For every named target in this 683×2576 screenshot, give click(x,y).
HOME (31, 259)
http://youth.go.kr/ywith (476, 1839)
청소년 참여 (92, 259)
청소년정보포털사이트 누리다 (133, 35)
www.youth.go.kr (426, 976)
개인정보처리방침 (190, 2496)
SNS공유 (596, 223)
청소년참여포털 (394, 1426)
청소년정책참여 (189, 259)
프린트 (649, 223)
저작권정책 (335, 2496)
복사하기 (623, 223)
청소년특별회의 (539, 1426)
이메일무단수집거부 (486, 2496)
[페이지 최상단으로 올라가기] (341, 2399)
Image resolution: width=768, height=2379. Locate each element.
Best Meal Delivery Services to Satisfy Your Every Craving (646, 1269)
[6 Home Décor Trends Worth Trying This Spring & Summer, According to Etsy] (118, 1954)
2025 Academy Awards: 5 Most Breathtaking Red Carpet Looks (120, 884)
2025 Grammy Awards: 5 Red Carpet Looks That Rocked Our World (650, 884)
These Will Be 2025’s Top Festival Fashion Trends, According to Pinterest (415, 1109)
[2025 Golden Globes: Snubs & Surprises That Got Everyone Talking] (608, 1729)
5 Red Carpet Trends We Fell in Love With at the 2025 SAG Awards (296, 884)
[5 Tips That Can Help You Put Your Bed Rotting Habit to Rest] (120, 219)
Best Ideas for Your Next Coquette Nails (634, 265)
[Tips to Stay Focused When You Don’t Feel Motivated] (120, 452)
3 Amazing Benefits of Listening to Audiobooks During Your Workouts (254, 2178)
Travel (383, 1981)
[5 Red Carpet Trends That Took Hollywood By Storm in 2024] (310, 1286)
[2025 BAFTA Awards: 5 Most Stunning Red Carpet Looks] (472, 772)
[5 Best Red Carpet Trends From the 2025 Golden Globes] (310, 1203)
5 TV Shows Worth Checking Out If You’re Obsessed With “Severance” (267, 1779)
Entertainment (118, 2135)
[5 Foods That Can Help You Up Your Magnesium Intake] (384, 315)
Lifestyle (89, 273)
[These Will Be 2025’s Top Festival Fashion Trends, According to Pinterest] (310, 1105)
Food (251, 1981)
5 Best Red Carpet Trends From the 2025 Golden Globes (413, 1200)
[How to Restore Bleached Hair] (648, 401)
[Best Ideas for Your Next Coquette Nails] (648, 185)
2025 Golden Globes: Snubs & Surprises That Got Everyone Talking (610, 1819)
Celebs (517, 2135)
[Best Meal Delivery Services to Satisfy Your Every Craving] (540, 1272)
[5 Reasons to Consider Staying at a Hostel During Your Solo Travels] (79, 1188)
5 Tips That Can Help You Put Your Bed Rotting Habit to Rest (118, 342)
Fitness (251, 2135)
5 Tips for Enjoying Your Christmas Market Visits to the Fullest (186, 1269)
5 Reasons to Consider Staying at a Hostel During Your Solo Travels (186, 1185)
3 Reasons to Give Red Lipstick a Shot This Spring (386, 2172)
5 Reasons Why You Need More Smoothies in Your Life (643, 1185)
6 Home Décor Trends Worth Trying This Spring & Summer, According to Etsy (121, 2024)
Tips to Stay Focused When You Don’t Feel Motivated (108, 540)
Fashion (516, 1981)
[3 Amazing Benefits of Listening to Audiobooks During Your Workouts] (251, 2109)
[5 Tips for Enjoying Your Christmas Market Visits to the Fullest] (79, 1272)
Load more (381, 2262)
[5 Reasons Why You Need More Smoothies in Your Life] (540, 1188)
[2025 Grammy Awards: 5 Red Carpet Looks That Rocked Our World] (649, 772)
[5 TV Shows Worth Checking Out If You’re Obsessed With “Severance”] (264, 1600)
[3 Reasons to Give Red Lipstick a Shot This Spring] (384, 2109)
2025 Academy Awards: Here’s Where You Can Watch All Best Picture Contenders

§ What is expected: Copy out each line of the listing that holds "Décor".

§ Solution:
[6 Home Décor Trends Worth Trying This Spring & Summer, According to Etsy] (118, 1954)
6 Home Décor Trends Worth Trying This Spring & Summer, According to Etsy (121, 2024)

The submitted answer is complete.